Document passage:
◇ ◇ ◇ ◇

A whole bunch of footage that was recorded that morning as it was all unfolding from, you know, BBC and ABC and all the different news programs. Then it shows a whole bunch of the anchors. It shows witnesses all talking specifically about secondary explosions and planet devices that were inside the building and hearing explosions and different orders that were distinct from the planes in the tower. So it, it’s. Here’s just a whole bunch of different quotes. And you’ll see this movie does that a lot. They just play other people talking in order to kind of create their narrative.

And then it shows a whole bunch of clips of politicians staying a very similar phrase of like, we had no prior knowledge. No one saw this coming. No one could have guessed this was going to happen. And then they immediately cite Able Danger, which is an official government program by the DoD, that specific, or I think it was a FEMA thing that specifically considered this exact scenario of a plane flying into the Twin Towers and what the emergency response would be. And this goes back to, I think part of the film of where they’re taking from like other films and they’ve kind of mashed it together.

◇ ◇ ◇ ◇

Data entries:
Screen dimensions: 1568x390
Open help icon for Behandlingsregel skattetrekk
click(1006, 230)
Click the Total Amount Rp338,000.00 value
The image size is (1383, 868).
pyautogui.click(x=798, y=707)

◇ ◇ ◇ ◇

Problem: Repeat, word for word, the part of the film commentary above from "And then it" to "mashed it together.".

Output below:
And then it shows a whole bunch of clips of politicians staying a very similar phrase of like, we had no prior knowledge. No one saw this coming. No one could have guessed this was going to happen. And then they immediately cite Able Danger, which is an official government program by the DoD, that specific, or I think it was a FEMA thing that specifically considered this exact scenario of a plane flying into the Twin Towers and what the emergency response would be. And this goes back to, I think part of the film of where they’re taking from like other films and they’ve kind of mashed it together.